(Pixel coordinate grounding data)

◆ ◆ ◆ ◆ ◆

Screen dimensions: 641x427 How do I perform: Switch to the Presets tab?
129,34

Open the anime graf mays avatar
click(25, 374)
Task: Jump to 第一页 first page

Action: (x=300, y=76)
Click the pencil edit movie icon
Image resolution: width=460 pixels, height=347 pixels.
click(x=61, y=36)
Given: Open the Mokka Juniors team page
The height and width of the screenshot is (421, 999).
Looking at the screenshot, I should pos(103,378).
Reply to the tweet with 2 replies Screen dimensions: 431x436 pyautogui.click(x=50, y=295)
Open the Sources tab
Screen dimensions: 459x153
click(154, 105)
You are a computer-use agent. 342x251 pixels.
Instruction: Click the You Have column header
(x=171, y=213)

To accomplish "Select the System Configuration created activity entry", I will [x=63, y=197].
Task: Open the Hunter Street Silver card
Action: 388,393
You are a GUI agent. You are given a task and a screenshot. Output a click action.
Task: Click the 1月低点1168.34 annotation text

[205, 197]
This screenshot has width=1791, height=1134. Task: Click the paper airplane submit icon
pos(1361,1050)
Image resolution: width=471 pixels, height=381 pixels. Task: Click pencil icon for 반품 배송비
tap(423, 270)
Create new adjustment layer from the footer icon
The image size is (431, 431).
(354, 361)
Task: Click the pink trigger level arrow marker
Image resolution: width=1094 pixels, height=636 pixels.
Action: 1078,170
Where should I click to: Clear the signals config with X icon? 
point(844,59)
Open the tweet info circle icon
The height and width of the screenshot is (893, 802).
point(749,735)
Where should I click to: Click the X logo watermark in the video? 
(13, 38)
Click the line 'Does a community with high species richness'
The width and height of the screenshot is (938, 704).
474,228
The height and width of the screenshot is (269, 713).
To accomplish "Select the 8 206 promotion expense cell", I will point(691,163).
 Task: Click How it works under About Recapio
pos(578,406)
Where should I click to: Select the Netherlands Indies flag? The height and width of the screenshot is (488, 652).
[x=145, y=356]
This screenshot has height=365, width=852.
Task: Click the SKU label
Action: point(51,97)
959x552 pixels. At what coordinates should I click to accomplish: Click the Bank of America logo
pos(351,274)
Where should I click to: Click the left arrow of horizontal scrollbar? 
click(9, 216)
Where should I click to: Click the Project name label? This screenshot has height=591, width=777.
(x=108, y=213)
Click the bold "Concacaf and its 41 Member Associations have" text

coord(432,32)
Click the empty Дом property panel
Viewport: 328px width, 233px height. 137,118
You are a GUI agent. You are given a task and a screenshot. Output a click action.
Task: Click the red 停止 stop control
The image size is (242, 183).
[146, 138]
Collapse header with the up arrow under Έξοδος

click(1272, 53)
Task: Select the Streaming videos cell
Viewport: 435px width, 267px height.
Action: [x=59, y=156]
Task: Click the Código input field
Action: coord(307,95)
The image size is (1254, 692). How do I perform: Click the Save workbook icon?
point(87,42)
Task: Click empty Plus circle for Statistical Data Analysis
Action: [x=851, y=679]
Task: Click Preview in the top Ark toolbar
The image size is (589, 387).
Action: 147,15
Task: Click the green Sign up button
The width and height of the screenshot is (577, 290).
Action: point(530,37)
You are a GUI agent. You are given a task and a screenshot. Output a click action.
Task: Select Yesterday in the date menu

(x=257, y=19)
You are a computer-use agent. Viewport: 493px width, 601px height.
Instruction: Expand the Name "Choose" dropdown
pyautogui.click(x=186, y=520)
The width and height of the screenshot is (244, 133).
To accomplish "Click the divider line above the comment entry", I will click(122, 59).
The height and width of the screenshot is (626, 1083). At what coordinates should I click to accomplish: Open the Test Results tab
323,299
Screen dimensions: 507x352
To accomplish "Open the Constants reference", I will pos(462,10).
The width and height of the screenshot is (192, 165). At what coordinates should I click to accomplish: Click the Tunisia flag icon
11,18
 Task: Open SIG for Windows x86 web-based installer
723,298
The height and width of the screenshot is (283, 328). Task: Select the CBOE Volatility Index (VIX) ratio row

◆ ◆ ◆ ◆ ◆

◆ **AIM OF THE EXERCISE**
All records shown above need to be written out again verbatim.

◆ **RESPONSE BELOW**
Screen dimensions: 641x427 How do I perform: Switch to the Presets tab?
129,34

Open the anime graf mays avatar
click(25, 374)
Task: Jump to 第一页 first page

Action: (x=300, y=76)
Click the pencil edit movie icon
Image resolution: width=460 pixels, height=347 pixels.
click(x=61, y=36)
Given: Open the Mokka Juniors team page
The height and width of the screenshot is (421, 999).
Looking at the screenshot, I should pos(103,378).
Reply to the tweet with 2 replies Screen dimensions: 431x436 pyautogui.click(x=50, y=295)
Open the Sources tab
Screen dimensions: 459x153
click(154, 105)
You are a computer-use agent. 342x251 pixels.
Instruction: Click the You Have column header
(x=171, y=213)

To accomplish "Select the System Configuration created activity entry", I will [x=63, y=197].
Task: Open the Hunter Street Silver card
Action: 388,393
You are a GUI agent. You are given a task and a screenshot. Output a click action.
Task: Click the 1月低点1168.34 annotation text

[205, 197]
This screenshot has width=1791, height=1134. Task: Click the paper airplane submit icon
pos(1361,1050)
Image resolution: width=471 pixels, height=381 pixels. Task: Click pencil icon for 반품 배송비
tap(423, 270)
Create new adjustment layer from the footer icon
The image size is (431, 431).
(354, 361)
Task: Click the pink trigger level arrow marker
Image resolution: width=1094 pixels, height=636 pixels.
Action: 1078,170
Where should I click to: Clear the signals config with X icon? 
point(844,59)
Open the tweet info circle icon
The height and width of the screenshot is (893, 802).
point(749,735)
Where should I click to: Click the X logo watermark in the video? 
(13, 38)
Click the line 'Does a community with high species richness'
The width and height of the screenshot is (938, 704).
474,228
The height and width of the screenshot is (269, 713).
To accomplish "Select the 8 206 promotion expense cell", I will point(691,163).
 Task: Click How it works under About Recapio
pos(578,406)
Where should I click to: Select the Netherlands Indies flag? The height and width of the screenshot is (488, 652).
[x=145, y=356]
This screenshot has height=365, width=852.
Task: Click the SKU label
Action: point(51,97)
959x552 pixels. At what coordinates should I click to accomplish: Click the Bank of America logo
pos(351,274)
Where should I click to: Click the left arrow of horizontal scrollbar? 
click(9, 216)
Where should I click to: Click the Project name label? This screenshot has height=591, width=777.
(x=108, y=213)
Click the bold "Concacaf and its 41 Member Associations have" text

coord(432,32)
Click the empty Дом property panel
Viewport: 328px width, 233px height. 137,118
You are a GUI agent. You are given a task and a screenshot. Output a click action.
Task: Click the red 停止 stop control
The image size is (242, 183).
[146, 138]
Collapse header with the up arrow under Έξοδος

click(1272, 53)
Task: Select the Streaming videos cell
Viewport: 435px width, 267px height.
Action: [x=59, y=156]
Task: Click the Código input field
Action: coord(307,95)
The image size is (1254, 692). How do I perform: Click the Save workbook icon?
point(87,42)
Task: Click empty Plus circle for Statistical Data Analysis
Action: [x=851, y=679]
Task: Click Preview in the top Ark toolbar
The image size is (589, 387).
Action: 147,15
Task: Click the green Sign up button
The width and height of the screenshot is (577, 290).
Action: point(530,37)
You are a GUI agent. You are given a task and a screenshot. Output a click action.
Task: Select Yesterday in the date menu

(x=257, y=19)
You are a computer-use agent. Viewport: 493px width, 601px height.
Instruction: Expand the Name "Choose" dropdown
pyautogui.click(x=186, y=520)
The width and height of the screenshot is (244, 133).
To accomplish "Click the divider line above the comment entry", I will click(122, 59).
The height and width of the screenshot is (626, 1083). At what coordinates should I click to accomplish: Open the Test Results tab
323,299
Screen dimensions: 507x352
To accomplish "Open the Constants reference", I will pos(462,10).
The width and height of the screenshot is (192, 165). At what coordinates should I click to accomplish: Click the Tunisia flag icon
11,18
 Task: Open SIG for Windows x86 web-based installer
723,298
The height and width of the screenshot is (283, 328). Task: Select the CBOE Volatility Index (VIX) ratio row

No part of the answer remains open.